EXERCISE DIRECTIONS: Quote the passage from the Phabricator task page on alerting about frozen Elasticsearch writes, between "Page MenuHomePhabricator" and "longer than 1h.", inclusive.

PAGE EXCERPT:
Page MenuHomePhabricator

Alert when elasticsearch writes are frozen for too long
Closed, ResolvedPublic

Description

When we freeze writes to elasticsearch, jobs pile up in the job queue. During the recent T193112 issue, writes were not thawed in time, and caused "all type of issues". Monitoring of the jobqueue raised an alert, but we should raise an alert on the elasticsearch side, before this becomes an issue with the job queue.

@dcausse proposed to add a timestamp to the frozen index entry. This timestamp could be monitored and an alert raised if the freeze is longer than 1h.

Event Timeline

Gehel created this task.May 2 2018, 8:29 AM
Restricted Application added a subscriber: Aklapper. · View Herald Transcript

After https://gerrit.wikimedia.org/r/430441 it will work fairly simply. Each cluster can have the following request issued:

GET https://search.svc.<cluster>.wmnet:9243/mw_cirrus_metastore/mw_cirrus_metastore/freeze-everything

This wlil either return something like:

{
  "_index": "mw_cirrus_metastore_1525208216",
  "_type": "mw_cirrus_metastore",
  "_id": "freeze-everything",
  "found": false
}

Or

{
  "_index": "mw_cirrus_metastore_1525314062",
  "_type": "mw_cirrus_metastore",
  "_id": "freeze-everything",
  "_version": 1,
  "found": true,
  "_source": {
    "host": "mediawiki-vagrant",
    "timestamp": 1525314130
  }
}
RobH triaged this task as Normal priority.May 3 2018, 4:07 PM
RobH added a subscriber: RobH.

As part of SRE clinic duty, I'm reviewing all unassigned, needs triage tasks in Operations and attempting to review if any are critical, or if they are normal priority.

This task appears to be normal priority, and I have set it such. If any one on this task disagrees, please comment and correct.

Thanks!

DATASET ENTRIES:
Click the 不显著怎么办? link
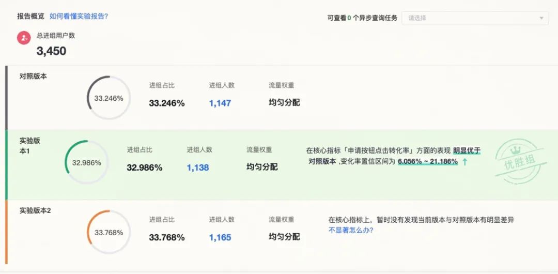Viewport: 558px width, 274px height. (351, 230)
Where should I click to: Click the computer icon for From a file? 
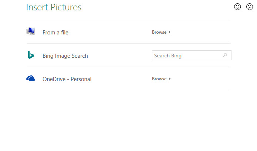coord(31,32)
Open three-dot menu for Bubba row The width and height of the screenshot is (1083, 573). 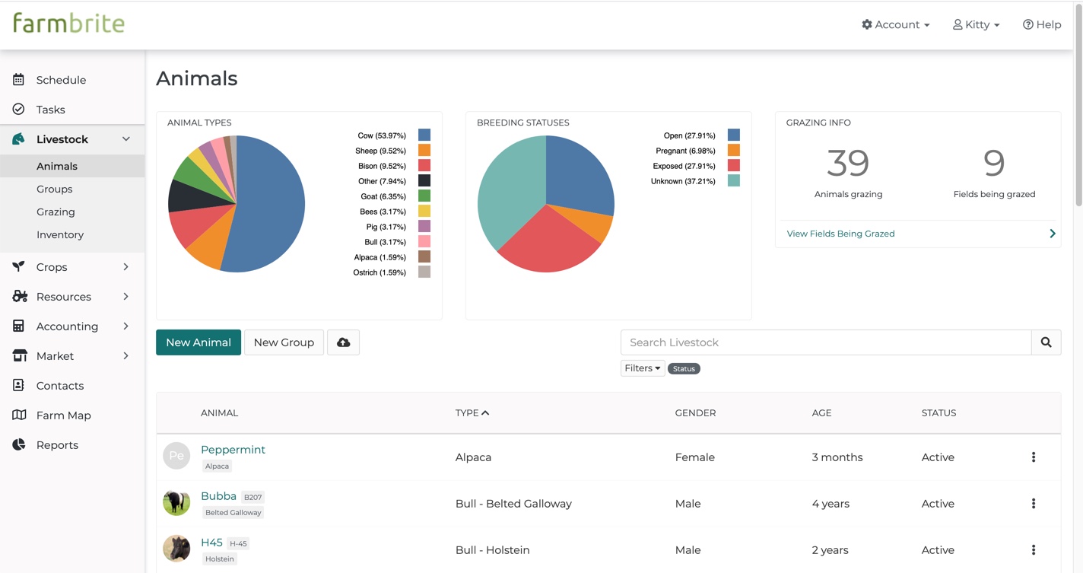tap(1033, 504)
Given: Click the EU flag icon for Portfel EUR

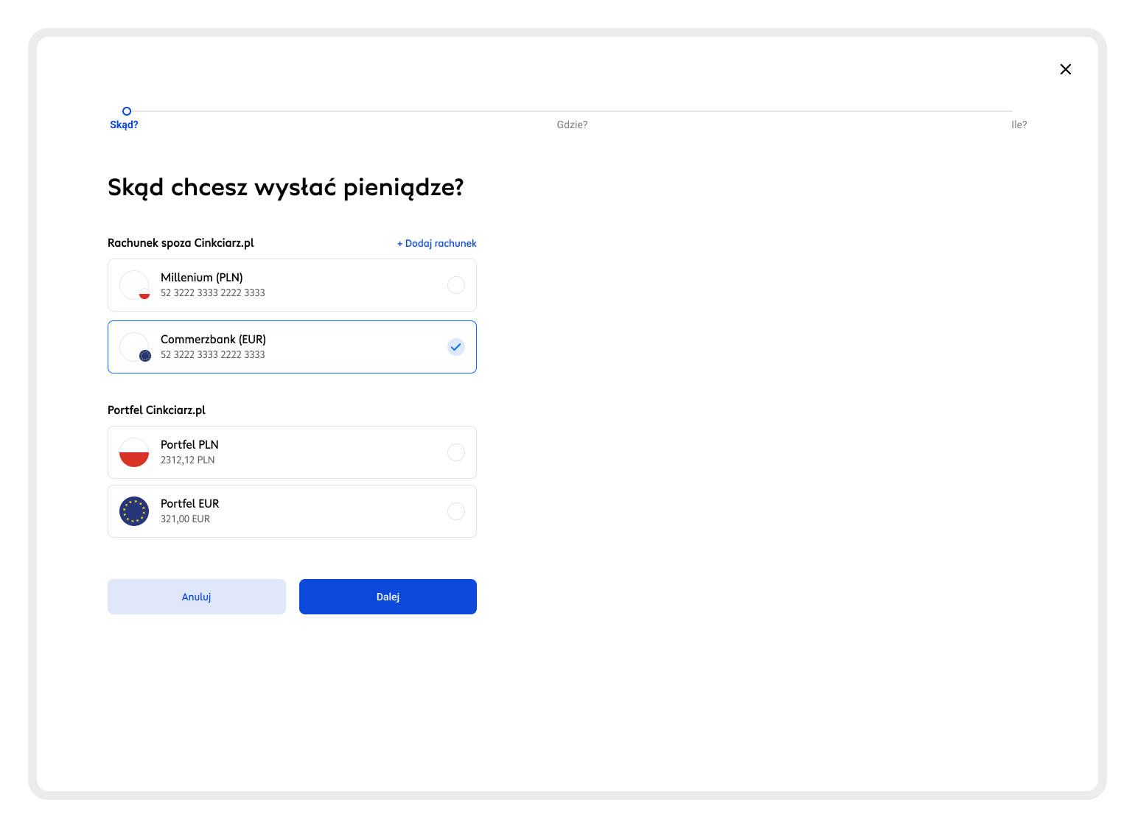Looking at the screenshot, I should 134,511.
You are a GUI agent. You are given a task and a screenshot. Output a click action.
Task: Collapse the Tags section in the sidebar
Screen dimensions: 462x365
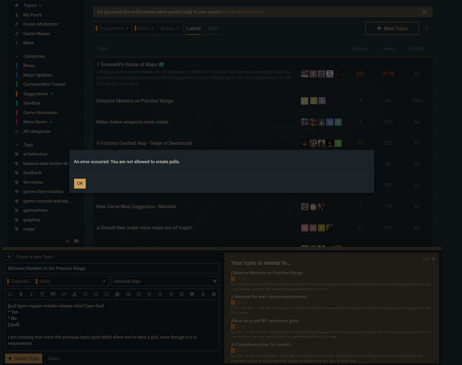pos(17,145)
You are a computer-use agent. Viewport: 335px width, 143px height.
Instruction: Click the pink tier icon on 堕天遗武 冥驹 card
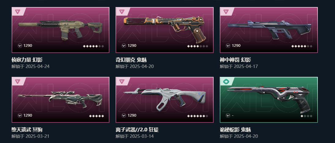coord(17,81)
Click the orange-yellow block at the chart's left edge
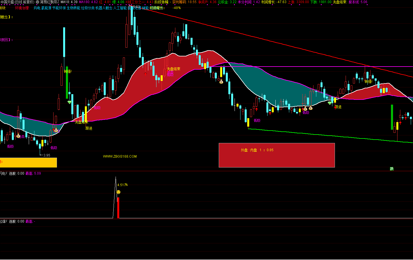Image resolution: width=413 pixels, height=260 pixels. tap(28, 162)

TASK ANSWER:
Page MenuHomePhabricator

Alert when elasticsearch writes are frozen for too long
Closed, ResolvedPublic

Description

When we freeze writes to elasticsearch, jobs pile up in the job queue. During the recent T193112 issue, writes were not thawed in time, and caused "all type of issues". Monitoring of the jobqueue raised an alert, but we should raise an alert on the elasticsearch side, before this becomes an issue with the job queue.

@dcausse proposed to add a timestamp to the frozen index entry. This timestamp could be monitored and an alert raised if the freeze is longer than 1h.